P2‐091: SV40T‐MEDIATED NEURONAL CELL CYCLE DYSREGULATION IN MICE INDUCES Aβ AND TAU PATHOLOGIES AND NEUROINFLAMMATION

Abstract

The majority of the Alzheimer's disease (AD) cases are sporadic and generate Aβ plaques and neurofibrillary tangles in the absence of mutations in the APP or tau proteins. The presence of cell cycle markers in postmortem AD brains has led a number of researchers to suggest a potential role of cell cycle activation in AD. My previously published findings demonstrated that cell cycle induction in postmitotic neurons in mice produces Aβ and tau pathologies in the absence of APP or tau mutations (Park et al., 2007, J Neurosci). Our recent work examines the microglial and astrocytic responses in these mice. SV40T expression was restricted to postmitotic neurons in our mice using the tet-off system. Our inducible transgenic mice express SV40T under the regulation of TRE promoter (Tag mice). Tag mice were paired with Camk2a-tTA transgenic mice (Off mice) and maintained on doxycycline (dox) diet. The offspring were maintained on dox diet until 30 days of age, at which point they were continuously maintained on standard diet. Tag mice were used as SV40T transgene controls. Animals were examined at 2, 4, 6, and 12 months of age. Vibratome sectioned brains were immunofluorescent labeled for Iba1, CD45, CD68, MHCII and GFAP. Cellular senescence was assessed using anti-p16 antibody.

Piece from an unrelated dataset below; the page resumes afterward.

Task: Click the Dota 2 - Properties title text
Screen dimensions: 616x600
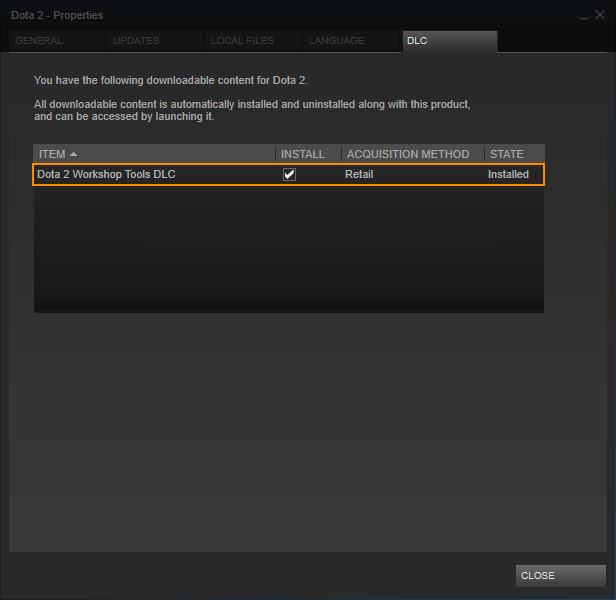Action: [57, 15]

Microglia and astrocyte activations are observed as early as 2 months of age after neuronal cell cycle activation. Tag/Off mice demonstrated increase in GFAP immunolabeling compared to Tag mice, indicative of astrocyte activation. Tag/Off mice also showed increased Iba1 immunostaining compared to Tag mice. A subset of Iba1-positive microglia showed co-labeling with CD45, CD68, or MHCII antibodies, demonstrating activated microglia. At 12-months of age, microglia demonstrates blebbing and p16 immunopositivity, both hallmarks of senescent phenotype. Our Tag/Off mice demonstrate early and persistent activation of microglia and astrocytes. Additionally, these mice develop senescent microglia phenotype along with Aβ and tau pathologies following chronic and persistent neuronal cell cycle activation. Our mice simultaneously display the major pathological features of AD in the absence of APP or tau mutations, and thereby may represent a sporadic AD mouse model.